Negli anni '60 la politica del Tesoro fu orientata a evitare i deflussi di capitali dagli Stati Uniti, dando nel contempo incentivo alle Banche centrali straniere a detenere riserve in dollari piuttosto che in oro. Dopo circa 25 anni in cui sul mercato dei cambi non ci fu alcuna operazione di intervento, l'ESF entrò in azione nel marzo del 1961, ma risultò chiaro che le risorse contenute nel fondo fossero insufficienti per ottenere l'effetto sperato. Per questo, il Tesoro invitò la Fed ad aggregarsi alle operazioni. La risposta fu una serie di accordi di swap con gli altri istituti monetari finalizzati a ricevere valute estere in breve tempo per assorbire le vendite a termine di dollari. Al fine di rimborsare i prelievi di swap della Fed attraverso la valuta estera, il Tesoro emise titoli a medio termine in valuta straniera non negoziabili e cedette i proventi alla Fed.
Nel 1971, in concomitanza con la fine degli accordi di Bretton Woods, gli Stati Uniti terminarono le transazioni in oro con le Banche centrali straniere e nel dicembre 1974 l'ESF registrò un saldo aureo di 2,02 milioni di once. Questa riserva era stata accumulata durante il decennio passato in modo da stabilizzare il dollaro rispetto all'oro. La debolezza del biglietto verde verso la fine degli anni '70 indusse il Tesoro a lanciare un programma di sostegno alla moneta, emettendo le obbligazioni Carter, ossia titoli in valuta estera nei mercati svizzeri e tedeschi per acquisire le divise straniere da vendere attraverso l'ESF.

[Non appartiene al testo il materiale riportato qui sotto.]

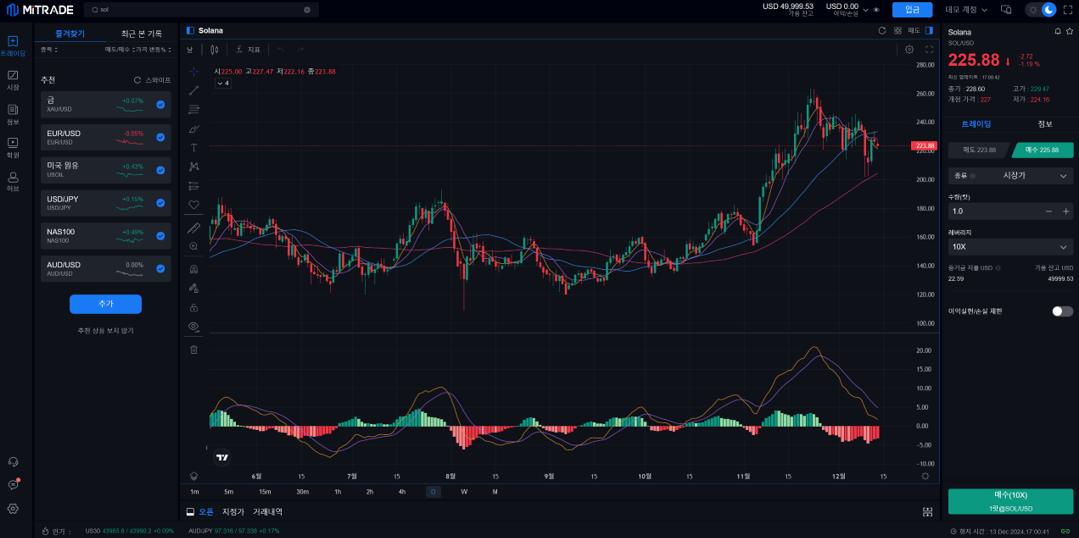Switch to the 정보 tab in order panel
Screen dimensions: 1079x538
[1044, 125]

L'ESF entrò di nuovo in azione a metà degli anni '80 con l'accordo del Plaza, in cui i ministeri delle Finanze e le Banche centrali del G5 (USA, Giappone, Germania, Regno Unito e Francia) si coordinarono per intervenire nel mercato dei cambi con lo scopo di arrestare il persistente apprezzamento del dollaro.
Con la crisi economica del Messico nel 1994, l'ESF fornì 20 miliardi di dollari in swap di valuta e garanzie di prestito al Paese. L'accettazione dell'uso dell'ESF fu a seguito dell'approvazione da parte del congresso del Mexican Debt Discosure Act del 1995. Quell'azione del governo USA fu importante perché alla fine della crisi messicana, le casse statunitense furono arricchite di mezzo miliardo di dollari sui prestiti.

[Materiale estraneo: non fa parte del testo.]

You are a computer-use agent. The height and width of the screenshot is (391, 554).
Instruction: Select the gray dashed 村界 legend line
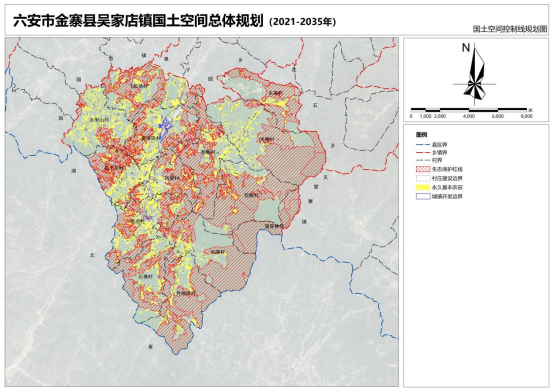coord(423,160)
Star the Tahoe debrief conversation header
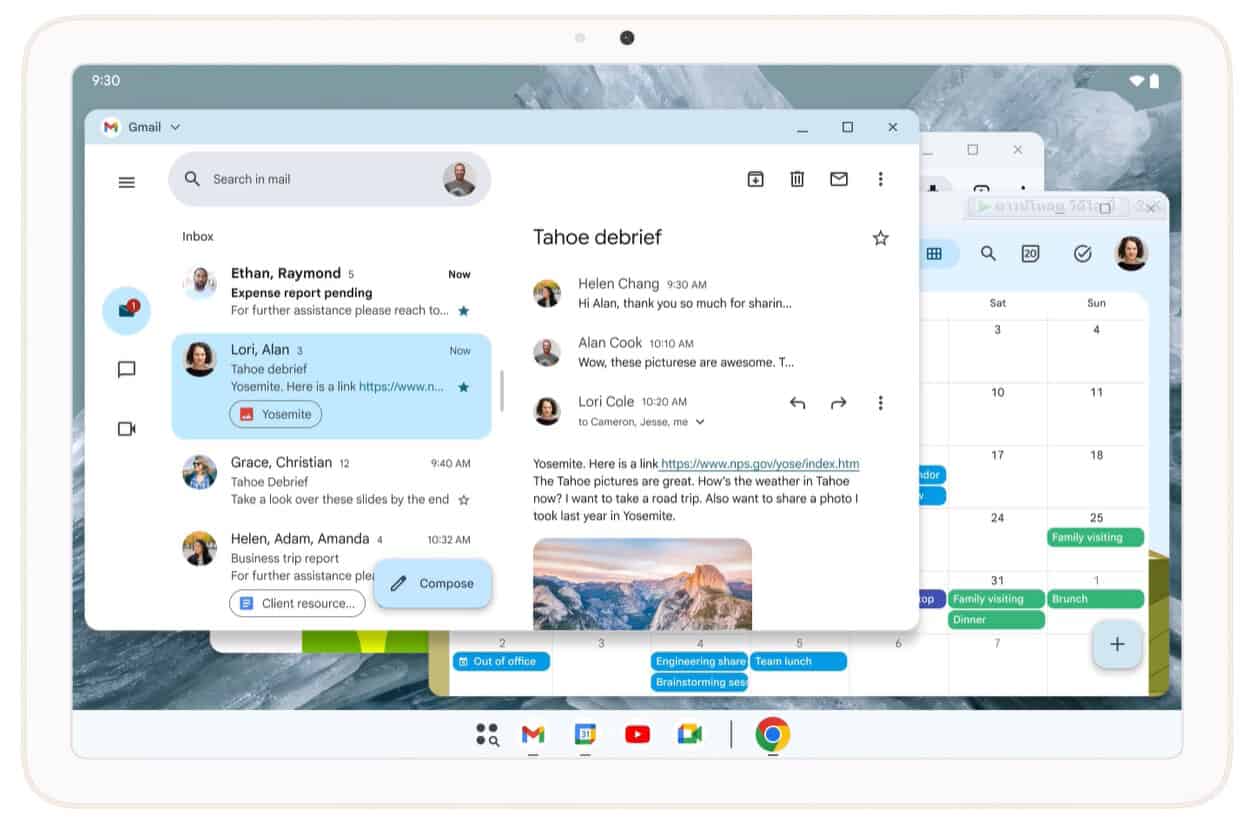Viewport: 1243px width, 832px height. (880, 238)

La grande crisi del 2008 scatenò una corsa ai fondi del mercato monetario, che indusse il Tesoro ad attuare, attraverso l'ESF, un ampio programma di garanzia. Questo generò 1,2 miliardi di commissioni ma alla fine le garanzie non furono pagate. Tuttavia, il Congresso proibì il futuro utilizzo del fondo per offrire questo tipo di garanzie. Tali restrizioni furono però rimosse con la crisi pandemica del 2020, con l'ESF che stanziò 500 miliardi di dollari. Una parte di questo importo, stimato in 46 miliardi di dollari, fu per prestiti e garanzie alle compagnie aeree che rimasero a terra con il crollo dei voli e alle società considerate critiche per la sicurezza nazionale. La cifra residuale fu impiegata a garanzia delle linee di credito di emergenza della Fed concesse per coprire le perdite sui prestiti effettuati dalle banche.

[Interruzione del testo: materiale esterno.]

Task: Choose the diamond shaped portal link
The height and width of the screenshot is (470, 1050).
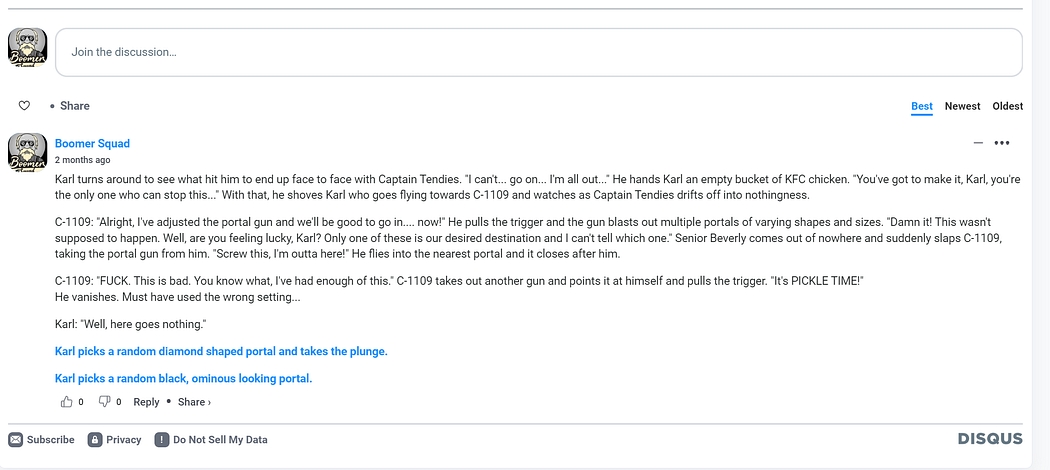Action: pos(221,352)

Alla fine del 2023 la posizione netta del fondo di stabilizzazione ammontava a 39 miliardi di dollari, con attività totali di 213 miliardi di dollari. La differenza consisteva nei diritti speciali di prelievo dall'FMI per 155 miliardi di dollari e nell'amministrazione dei prestiti per la ripresa dalla pandemia.